As we look at the results of the model, a few patterns emerge:
• The model is incredibly confident in a lot of 8/9 and 7/10 picks. At times, the model is too confident. As these match-ups are the hardest to predict, this is where the model is the least accurate, though not by much. Testing the model on tournament data from 2002 and 2003, the model still managed to pick about 75% of the match-ups correctly. In terns of total accuracy, the model correctly predicted 83% of all match-ups .
• In terms of Giant Killers, or teams that may be in line to pull a big upset in Round 1, the model likes the First Four participants, 11-seeds Wichita State and Michigan/Tulsa. Interestingly enough, a team from the First Four has made the Round of 32 each year since the First Four’s inception in 2011. Also look out for Little Rock, Northern Iowa, and Gonzaga as double-digit seeds.

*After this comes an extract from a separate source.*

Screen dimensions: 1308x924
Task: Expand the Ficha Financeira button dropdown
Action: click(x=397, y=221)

• Stephen F. Austin is an interesting case this year. In Round 1, they have a 12.1% chance of beating West Virginia in the East Region. However, if they somehow manage to pull the upset, their chances of winning in Round 2, sit at 35.84%, against either Notre Dame (more on them in a bit) or Michigan/Tulsa . According to the model, S.F. Austin’s Round 2 winning percentage would be the highest for a 13-seed or worse facing at least an 11 or better seed since KenPom started keeping advanced stats.

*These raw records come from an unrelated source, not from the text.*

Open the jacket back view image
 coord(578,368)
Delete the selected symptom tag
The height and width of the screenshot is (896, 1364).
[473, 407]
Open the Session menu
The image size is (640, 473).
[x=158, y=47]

• If we’re talking Cinderellas, the model particularly likes Iowa, giving them a 73% chance of making the Second Weekend, likely taking down Villanova on the way. Along with Iowa comes Wichita State and VCU as the most likely double-digit seeds to make the second weekend.
• According to historic model estimates, UNC Asheville sits as the 6th mostly likely 15-seed to win a first round match-up since 2002. 2 of those 5 15-seeds (2013 Florida Gulf Coast and 2012 Lehigh) with at least a 5% chance to win in Round 1 won their match-ups. If you NEED to pick a 15-seed, you might consider UNC Asheville.

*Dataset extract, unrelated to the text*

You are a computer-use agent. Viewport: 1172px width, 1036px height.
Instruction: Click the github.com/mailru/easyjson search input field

• The model doesn’t seem to like Notre Dame in either the first or the second round. In fact, Notre Dame is the only Top 6 seed that has a winning percentage lower than 30% in both Round 1 and Round 2. This could be because Notre Dame doesn’t really excel in many categories that the model values. They are an average team on defense, allowing 1.037 Points Per Possession, equal to the NCAA D1 average . They don’t turn the ball over, though they don’t force turnovers either, giving the ball away on 14.8% of their possessions and forcing the same percentage on defense. Finally, they don’t guard the 3-point line particularly well, allowing opponents to shoot 37.6% from behind the arc on nearly 20 attempts per game.
A point to remember when looking at this model: It is a logistic regression, meaning that it measures a team’s chances of winning a game in percentages. That seems fitting for March Madness, considering that anything can happen. Even teams with less than a 1% chance of winning have won in the past. Models like these can give you a solid prediction of what may happen, but nothing is certain. That’s why the boys lace ‘em up and why we watch them. Good luck picking your brackets, enjoy the Madness, and continue to pray for the return of Gus Johnson to the NCAA Tournament sidelines in the near future.
I also produce win probabilities for each team in each round. Can I have your data to compare? I don’t seem to be able to download it from your graphic. Can you share a link to a public Google Sheet or post the .csv file for anyone who wants the data?